趙子健搖頭晃腦,似乎對自己的猜測很是自信,面上露出猥瑣的笑容,看着張揚的表情很是揶揄。
說明問題,說明什麽問題!
張揚額頭上的青筋在一個勁兒的凸顯,看着洋洋得意的趙子健,心裏再次後悔,收小弟的時候,一定要擦亮眼睛啊!
張揚有些吹胡子瞪眼,隻不過看到李承乾那有些吃人的表情,還是勉強忍住想要教訓一下自己這不聽話的小弟的心思,張揚覺得還是讓李承乾誤會一下自己比較好,就讓他覺得自己是一個好色之徒吧!張揚淚奔,看看,爲了太子殿下不再惦記自己的黃瓜和菊花,他都甘心犧牲了自己的名譽了,若是李承乾再對他有什麽龌蹉的心思,那簡直就是天理不容,辜負了自己的期許啊!

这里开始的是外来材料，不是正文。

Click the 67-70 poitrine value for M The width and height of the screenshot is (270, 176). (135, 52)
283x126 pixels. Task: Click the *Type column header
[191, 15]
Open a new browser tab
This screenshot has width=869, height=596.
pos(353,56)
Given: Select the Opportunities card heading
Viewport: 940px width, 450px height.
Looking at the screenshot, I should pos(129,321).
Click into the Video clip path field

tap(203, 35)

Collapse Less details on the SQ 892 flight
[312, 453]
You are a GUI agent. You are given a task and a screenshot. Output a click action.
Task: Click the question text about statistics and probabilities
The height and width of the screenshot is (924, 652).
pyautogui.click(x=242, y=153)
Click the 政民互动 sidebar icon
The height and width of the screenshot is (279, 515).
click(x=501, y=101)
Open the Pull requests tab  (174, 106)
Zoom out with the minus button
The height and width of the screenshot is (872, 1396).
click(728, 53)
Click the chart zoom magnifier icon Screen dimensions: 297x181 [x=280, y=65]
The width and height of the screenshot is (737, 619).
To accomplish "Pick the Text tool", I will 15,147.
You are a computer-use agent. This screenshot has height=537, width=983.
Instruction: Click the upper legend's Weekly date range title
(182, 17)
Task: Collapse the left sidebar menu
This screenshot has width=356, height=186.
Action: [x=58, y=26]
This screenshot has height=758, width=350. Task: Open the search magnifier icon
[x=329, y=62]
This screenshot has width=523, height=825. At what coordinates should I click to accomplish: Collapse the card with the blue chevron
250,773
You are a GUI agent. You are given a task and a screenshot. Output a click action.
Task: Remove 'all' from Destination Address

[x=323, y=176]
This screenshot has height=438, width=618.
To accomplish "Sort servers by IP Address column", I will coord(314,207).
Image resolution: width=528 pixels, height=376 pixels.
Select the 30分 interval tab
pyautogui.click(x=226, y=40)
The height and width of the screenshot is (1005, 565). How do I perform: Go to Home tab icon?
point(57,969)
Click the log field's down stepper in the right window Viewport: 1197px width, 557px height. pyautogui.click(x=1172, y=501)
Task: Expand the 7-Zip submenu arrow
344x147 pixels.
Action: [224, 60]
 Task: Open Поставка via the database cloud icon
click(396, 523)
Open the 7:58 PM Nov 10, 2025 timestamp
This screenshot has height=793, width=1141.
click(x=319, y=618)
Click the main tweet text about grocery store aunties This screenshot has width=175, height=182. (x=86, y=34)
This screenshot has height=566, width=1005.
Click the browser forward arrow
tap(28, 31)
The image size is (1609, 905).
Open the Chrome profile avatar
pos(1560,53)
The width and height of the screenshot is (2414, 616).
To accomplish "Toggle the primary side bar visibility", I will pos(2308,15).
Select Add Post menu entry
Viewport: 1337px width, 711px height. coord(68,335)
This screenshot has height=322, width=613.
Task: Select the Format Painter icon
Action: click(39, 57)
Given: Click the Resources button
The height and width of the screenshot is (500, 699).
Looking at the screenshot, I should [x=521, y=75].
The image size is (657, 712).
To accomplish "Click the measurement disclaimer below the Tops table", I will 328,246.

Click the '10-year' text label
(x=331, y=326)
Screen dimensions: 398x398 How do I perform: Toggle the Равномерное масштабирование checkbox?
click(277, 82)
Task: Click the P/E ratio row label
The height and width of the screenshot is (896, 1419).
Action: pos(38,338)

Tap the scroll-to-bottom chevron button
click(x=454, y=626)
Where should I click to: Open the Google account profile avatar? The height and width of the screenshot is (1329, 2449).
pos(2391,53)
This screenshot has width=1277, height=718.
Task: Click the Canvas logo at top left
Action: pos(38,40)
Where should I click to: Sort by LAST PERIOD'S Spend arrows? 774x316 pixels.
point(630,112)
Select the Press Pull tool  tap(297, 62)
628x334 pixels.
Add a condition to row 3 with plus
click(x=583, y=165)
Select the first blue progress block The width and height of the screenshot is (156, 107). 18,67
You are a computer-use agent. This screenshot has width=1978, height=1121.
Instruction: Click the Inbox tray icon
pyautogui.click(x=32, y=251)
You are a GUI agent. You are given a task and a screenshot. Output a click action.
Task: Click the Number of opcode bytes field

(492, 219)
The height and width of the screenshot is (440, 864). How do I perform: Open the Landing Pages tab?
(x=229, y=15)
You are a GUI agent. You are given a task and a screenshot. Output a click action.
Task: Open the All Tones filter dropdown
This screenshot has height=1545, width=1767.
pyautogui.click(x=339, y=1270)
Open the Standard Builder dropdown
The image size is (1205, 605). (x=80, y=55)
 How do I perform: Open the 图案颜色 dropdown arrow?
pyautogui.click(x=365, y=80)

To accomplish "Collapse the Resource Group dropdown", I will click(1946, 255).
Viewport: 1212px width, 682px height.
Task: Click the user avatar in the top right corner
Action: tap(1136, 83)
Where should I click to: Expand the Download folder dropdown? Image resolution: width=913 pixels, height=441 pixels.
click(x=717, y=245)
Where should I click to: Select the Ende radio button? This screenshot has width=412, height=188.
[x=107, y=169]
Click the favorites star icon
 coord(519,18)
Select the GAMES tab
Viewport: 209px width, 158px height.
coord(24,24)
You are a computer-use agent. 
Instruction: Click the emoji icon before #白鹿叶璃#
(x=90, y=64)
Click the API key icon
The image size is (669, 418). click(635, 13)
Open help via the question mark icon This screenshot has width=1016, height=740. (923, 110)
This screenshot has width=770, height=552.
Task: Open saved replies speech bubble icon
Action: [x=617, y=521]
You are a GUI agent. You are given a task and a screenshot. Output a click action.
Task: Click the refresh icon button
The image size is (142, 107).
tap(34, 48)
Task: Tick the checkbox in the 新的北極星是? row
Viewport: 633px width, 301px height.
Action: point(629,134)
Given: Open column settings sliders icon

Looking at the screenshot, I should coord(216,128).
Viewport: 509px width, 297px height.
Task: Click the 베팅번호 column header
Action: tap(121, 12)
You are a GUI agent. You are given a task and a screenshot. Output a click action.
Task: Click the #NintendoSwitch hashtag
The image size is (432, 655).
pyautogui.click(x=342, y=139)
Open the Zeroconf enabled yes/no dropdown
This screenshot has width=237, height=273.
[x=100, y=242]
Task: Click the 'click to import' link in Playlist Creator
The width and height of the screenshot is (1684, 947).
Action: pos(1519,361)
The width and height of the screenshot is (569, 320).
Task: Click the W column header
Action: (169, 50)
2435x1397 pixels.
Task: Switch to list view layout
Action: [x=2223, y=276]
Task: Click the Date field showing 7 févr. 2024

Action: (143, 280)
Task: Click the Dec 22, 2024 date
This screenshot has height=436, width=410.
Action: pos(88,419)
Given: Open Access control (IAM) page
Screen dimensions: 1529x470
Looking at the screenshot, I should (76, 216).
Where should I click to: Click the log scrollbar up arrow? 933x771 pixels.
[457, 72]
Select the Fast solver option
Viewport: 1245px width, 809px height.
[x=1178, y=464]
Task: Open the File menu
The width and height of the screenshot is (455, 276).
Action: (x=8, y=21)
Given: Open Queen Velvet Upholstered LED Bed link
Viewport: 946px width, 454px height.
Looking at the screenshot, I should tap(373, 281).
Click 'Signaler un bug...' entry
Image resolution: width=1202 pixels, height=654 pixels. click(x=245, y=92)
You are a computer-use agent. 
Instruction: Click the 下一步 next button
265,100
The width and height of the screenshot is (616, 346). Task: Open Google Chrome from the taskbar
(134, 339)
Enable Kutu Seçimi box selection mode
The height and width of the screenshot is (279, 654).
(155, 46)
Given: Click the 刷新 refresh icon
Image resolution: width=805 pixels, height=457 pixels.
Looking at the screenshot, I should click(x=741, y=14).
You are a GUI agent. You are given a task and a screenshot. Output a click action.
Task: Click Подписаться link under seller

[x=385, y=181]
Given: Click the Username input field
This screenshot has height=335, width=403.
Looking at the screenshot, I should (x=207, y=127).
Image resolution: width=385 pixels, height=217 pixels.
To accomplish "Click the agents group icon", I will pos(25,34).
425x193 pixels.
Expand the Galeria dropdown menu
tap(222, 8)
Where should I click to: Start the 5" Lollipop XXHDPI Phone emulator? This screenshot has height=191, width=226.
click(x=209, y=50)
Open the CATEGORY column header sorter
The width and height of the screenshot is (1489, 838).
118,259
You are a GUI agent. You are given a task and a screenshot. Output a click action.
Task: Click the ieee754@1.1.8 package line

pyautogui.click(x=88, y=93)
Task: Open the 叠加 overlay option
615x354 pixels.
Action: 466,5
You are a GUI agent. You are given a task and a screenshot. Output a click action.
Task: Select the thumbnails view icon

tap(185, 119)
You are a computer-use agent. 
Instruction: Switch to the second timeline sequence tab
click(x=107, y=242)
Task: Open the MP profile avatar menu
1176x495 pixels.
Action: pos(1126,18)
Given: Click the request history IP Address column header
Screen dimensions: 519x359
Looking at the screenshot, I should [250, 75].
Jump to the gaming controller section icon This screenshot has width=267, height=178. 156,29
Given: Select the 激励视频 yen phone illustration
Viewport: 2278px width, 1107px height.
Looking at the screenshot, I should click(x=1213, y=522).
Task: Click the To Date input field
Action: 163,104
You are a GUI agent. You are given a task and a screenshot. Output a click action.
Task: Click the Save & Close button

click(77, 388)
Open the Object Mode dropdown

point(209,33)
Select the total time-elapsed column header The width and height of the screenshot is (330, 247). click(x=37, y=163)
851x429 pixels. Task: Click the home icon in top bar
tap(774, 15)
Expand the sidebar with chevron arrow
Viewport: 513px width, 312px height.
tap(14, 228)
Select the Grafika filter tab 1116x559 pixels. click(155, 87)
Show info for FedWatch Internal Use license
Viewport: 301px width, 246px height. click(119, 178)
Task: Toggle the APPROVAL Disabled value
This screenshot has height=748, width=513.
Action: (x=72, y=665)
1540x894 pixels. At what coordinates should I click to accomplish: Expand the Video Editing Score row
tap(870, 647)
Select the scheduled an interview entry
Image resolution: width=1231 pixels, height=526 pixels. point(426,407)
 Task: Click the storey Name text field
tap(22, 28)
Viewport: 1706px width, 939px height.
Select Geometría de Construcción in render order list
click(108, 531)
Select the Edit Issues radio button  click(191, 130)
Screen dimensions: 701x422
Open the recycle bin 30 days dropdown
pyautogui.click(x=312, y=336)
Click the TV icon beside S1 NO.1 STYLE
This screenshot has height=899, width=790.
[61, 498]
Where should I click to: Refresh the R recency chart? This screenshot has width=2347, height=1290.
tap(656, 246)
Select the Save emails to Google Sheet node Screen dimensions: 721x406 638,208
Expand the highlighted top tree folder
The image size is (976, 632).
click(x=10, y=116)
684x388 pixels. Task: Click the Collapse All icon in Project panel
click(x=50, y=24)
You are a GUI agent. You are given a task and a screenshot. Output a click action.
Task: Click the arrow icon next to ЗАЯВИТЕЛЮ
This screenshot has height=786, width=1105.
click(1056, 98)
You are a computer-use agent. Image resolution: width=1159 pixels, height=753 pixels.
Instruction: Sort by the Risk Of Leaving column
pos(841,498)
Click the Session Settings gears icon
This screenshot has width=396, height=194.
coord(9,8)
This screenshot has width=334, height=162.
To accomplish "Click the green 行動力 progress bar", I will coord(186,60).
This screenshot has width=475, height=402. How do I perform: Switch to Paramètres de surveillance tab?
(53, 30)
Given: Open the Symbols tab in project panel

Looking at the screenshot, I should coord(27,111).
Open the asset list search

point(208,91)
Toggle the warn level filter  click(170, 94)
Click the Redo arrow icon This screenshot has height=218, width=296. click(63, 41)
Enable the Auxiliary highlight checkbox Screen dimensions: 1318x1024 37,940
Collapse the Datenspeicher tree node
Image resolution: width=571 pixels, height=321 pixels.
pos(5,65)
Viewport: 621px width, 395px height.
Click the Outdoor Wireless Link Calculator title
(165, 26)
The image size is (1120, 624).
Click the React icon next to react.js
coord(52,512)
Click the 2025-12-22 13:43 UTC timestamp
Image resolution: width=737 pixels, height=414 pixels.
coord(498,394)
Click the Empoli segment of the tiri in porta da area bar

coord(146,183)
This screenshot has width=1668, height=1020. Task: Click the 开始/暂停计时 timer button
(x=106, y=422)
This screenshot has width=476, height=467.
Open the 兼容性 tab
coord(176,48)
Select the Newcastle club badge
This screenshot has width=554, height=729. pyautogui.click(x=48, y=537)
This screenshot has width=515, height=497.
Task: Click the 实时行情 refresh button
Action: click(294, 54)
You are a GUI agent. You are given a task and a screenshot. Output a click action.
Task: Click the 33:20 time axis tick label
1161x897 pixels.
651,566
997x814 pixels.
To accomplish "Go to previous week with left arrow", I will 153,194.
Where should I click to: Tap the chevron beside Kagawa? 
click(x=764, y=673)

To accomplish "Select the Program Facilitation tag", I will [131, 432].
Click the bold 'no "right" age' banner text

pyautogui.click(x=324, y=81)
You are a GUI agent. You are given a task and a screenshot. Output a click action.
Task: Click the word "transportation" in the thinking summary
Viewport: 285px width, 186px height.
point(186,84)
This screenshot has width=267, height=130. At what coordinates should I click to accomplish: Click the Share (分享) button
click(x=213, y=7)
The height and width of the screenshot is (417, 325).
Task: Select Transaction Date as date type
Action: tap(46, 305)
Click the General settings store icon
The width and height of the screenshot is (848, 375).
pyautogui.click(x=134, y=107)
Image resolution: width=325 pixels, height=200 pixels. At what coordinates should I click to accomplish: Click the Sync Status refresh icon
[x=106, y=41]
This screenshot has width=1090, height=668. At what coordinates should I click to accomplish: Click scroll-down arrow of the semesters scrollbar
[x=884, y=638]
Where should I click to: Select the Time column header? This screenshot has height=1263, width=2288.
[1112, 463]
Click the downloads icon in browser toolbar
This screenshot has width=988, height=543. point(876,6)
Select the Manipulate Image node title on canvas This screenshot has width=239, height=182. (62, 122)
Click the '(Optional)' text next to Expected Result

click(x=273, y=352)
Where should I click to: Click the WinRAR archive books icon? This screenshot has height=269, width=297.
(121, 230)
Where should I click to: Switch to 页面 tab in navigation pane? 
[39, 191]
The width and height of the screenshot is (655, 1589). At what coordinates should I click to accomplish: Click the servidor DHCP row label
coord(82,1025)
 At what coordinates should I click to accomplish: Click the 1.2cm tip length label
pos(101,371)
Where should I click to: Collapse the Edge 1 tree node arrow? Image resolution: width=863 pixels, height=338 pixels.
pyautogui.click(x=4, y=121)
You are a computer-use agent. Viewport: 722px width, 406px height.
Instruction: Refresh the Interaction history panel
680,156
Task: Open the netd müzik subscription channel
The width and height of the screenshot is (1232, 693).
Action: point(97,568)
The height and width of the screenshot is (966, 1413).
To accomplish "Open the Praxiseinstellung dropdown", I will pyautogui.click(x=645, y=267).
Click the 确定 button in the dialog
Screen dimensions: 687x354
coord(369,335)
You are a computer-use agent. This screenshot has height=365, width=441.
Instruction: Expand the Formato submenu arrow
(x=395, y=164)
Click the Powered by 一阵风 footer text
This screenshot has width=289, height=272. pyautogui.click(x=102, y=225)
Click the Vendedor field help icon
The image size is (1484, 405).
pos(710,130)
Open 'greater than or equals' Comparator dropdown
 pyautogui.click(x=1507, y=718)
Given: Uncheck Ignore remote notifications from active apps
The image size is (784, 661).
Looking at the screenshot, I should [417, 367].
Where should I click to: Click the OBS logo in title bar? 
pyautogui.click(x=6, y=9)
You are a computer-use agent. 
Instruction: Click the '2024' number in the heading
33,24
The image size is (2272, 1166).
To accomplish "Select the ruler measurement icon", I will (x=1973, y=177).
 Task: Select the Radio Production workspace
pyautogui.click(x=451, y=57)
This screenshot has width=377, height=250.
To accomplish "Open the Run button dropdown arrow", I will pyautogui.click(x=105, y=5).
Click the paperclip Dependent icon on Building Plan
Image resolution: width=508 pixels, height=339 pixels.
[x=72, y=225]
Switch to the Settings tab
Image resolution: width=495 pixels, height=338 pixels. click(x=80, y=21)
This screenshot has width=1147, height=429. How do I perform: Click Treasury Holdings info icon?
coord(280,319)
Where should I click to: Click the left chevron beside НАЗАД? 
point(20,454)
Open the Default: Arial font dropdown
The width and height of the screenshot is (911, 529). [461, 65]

心裏暗暗地爲自己的高尚人格舍己爲人的品格歌功頌德一番,看在趙子健眼裏,那含笑的眼怎麽看怎麽覺得有些邪惡,甚至不禁有些顫抖,他是不是做錯了什麽,可是老大,你要不要這麽陰沉恐怖啊!
“這個,老大,你到這松鶴書院到底是來幹什麽的?”
趙子健看了一眼一旁陰沉着臉的李承乾,十分不解,自己是在什麽地方得罪了這位公子,爲什麽一副自己是他殺父仇人一般的眼神看着自己,讓趙子健心裏有些涼涼的,充滿了寒意。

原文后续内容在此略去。